“Le temps du numérique est infini : posée sur une étagère virtuelle, l’œuvre ne saurait disparaître. Ses chances de résurrection, à la faveur d’une recommandation qui fait boule de neige, semblent considérables. Mais le temps du numérique est aussi celui de l’immédiateté, du « tout et tout de suite », le temps de l’oubli dans le grand vent de la multitude des écrits qui se bousculent sur le Net. Entre ces deux extrêmes, quelle doit être la durée du monopole octroyé à l’auteur et à ses ayants droit, et quelle doit être la durée du contrat de cession de ces droits ? Deux questions qui ne sont pas simples, même si les négociations récentes ont apporté des éléments de réponse.

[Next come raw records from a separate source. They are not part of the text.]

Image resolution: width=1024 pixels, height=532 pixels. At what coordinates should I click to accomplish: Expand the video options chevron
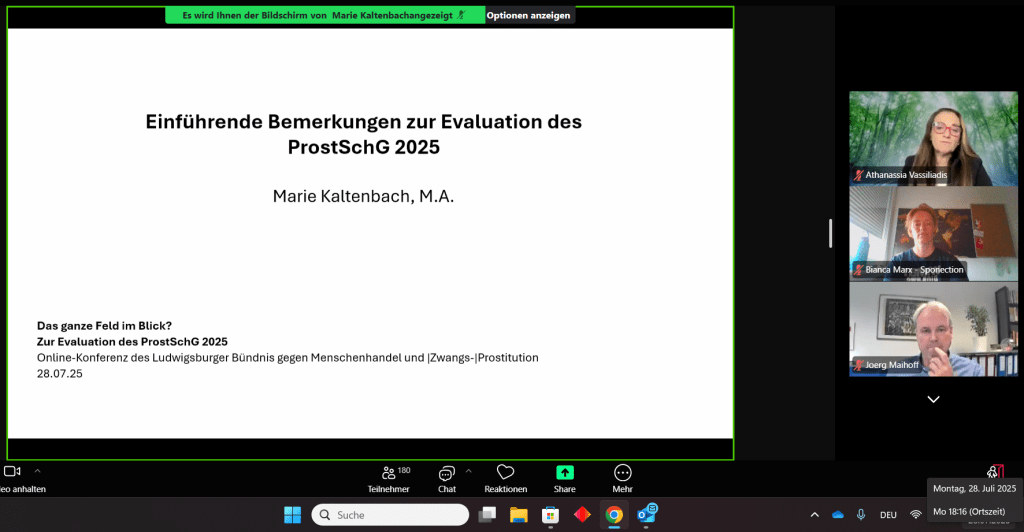(38, 470)
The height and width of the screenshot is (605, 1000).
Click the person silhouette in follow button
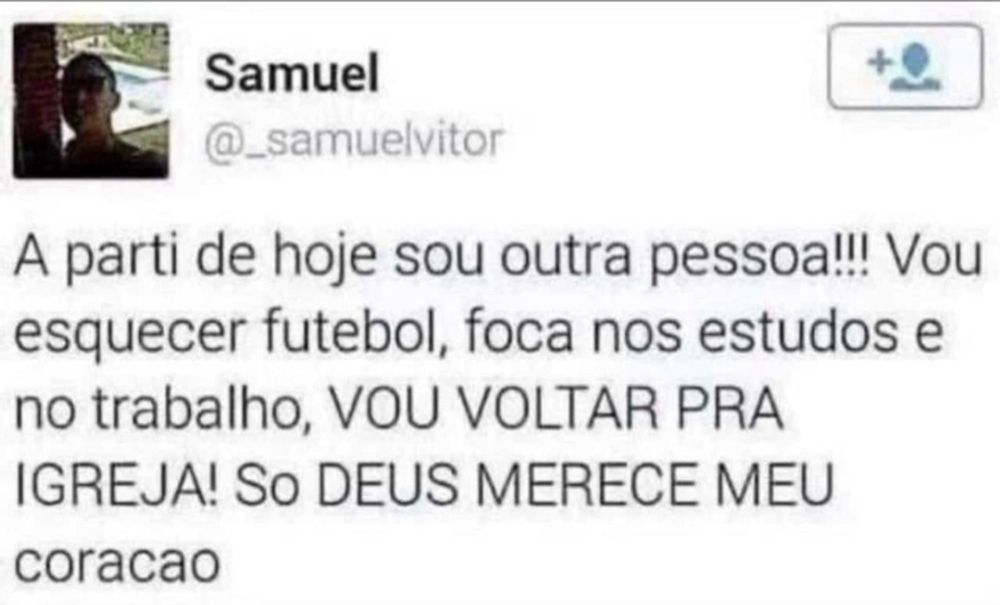(916, 69)
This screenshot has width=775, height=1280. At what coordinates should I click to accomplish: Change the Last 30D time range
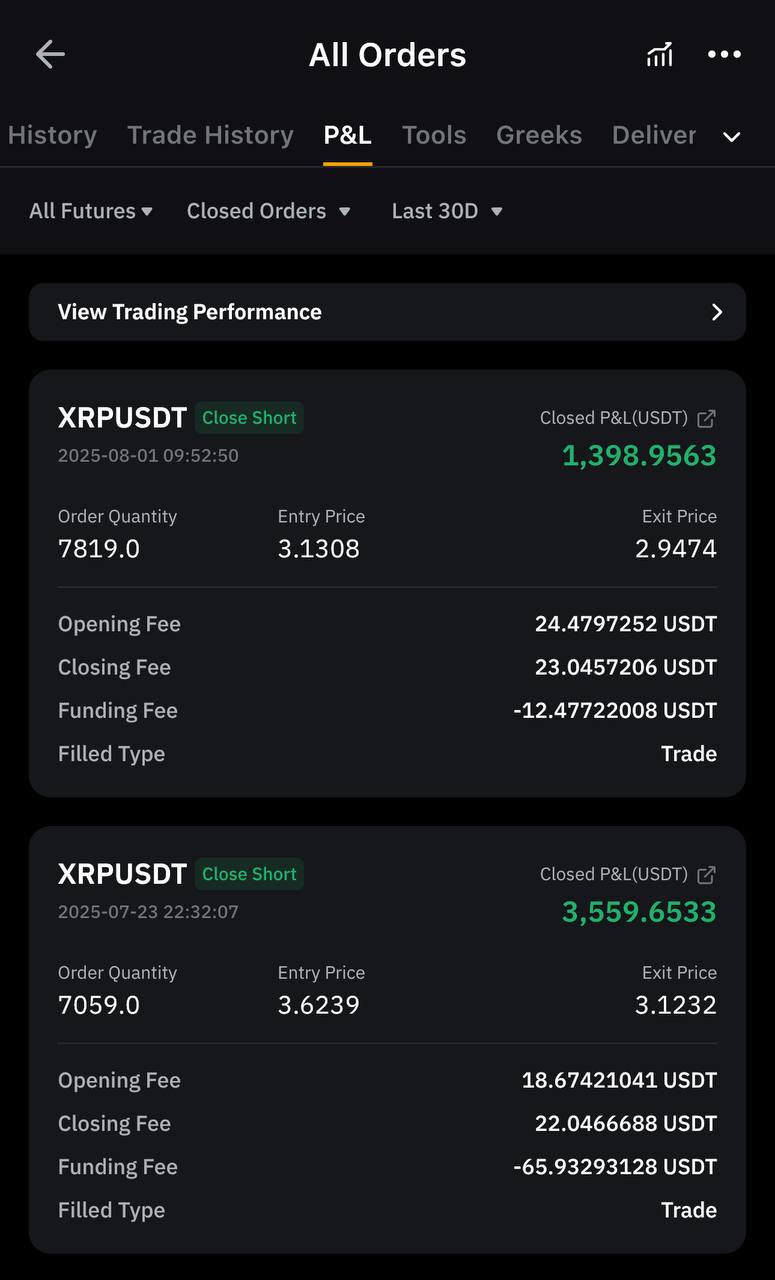coord(447,211)
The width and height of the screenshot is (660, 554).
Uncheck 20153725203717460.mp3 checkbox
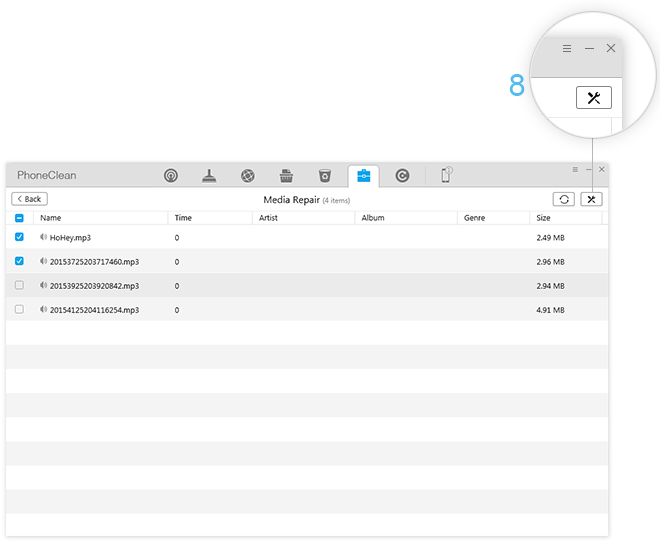coord(20,261)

De l’assiette, disons-le : quels que soient les futurs modèles économiques, basés sur l’achat à l’unité, l’abonnement, le pay per read, le bouquet, conjuguant toutes ces possibilités ou choisissant certaines seulement, le numérique porte avec lui de la destruction et du transfert de valeur. Destruction, parce que le consentement à payer de l’acheteur est souvent très faible, prenant en considération la surabondance de l’offre et l’absence de propriété du bien. Transfert, parce que de nouveaux entrants entendent se tailler une part du gâteau. A cela il y a deux réponses : chacun gagne moins, certes, mais dans un partage évolutif, ou bien l’on tente la mise à l’écart de certains maillons de la chaîne de valeur : le gâteau est plus petit, mais le nombre des invités se réduit.
Quant aux taux, appliqués à des sommes devenues dérisoires, ils mènent à des revenus parfois bien chiches. Les partages affichés sur les sites de pure players ou d’autoédition ne manquent pas de murmurer à l’oreille des auteurs…

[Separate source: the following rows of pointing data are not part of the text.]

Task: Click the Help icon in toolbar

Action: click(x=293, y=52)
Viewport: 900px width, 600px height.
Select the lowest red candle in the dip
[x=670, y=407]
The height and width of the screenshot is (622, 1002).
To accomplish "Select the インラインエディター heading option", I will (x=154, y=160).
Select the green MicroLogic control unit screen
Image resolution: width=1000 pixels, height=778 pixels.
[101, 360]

Parlons-en d’ailleurs, de l’autoédition, phénomène de masse qui dit quelque chose de l’effet d’appel que constitue le numérique. Au-delà de la Pensée universelle de nos temps modernes, l’autoédition constitue un vivier dans lequel, au beau milieu du tout-venant, l’éditeur pourra trouver quelques perles. Il y a aussi l’autoédition de communautés de spécialistes ou de fans. Mais surtout, l’autoédition rappelle à tous à quel point le numérique, parce qu’il rebat les cartes d’un jeu dont les règles se réinventent, oblige à repenser la diffusion, le faire-savoir, le rapport auteur-éditeur. Paradoxalement, l’autoédition renvoie en creux à la fonction de l’éditeur, sommé de faire ses preuves auprès de ses auteurs comme des lecteurs, et chargé de désigner et de faire connaître la qualité que le monde de l’Internet peine à sélectionner.”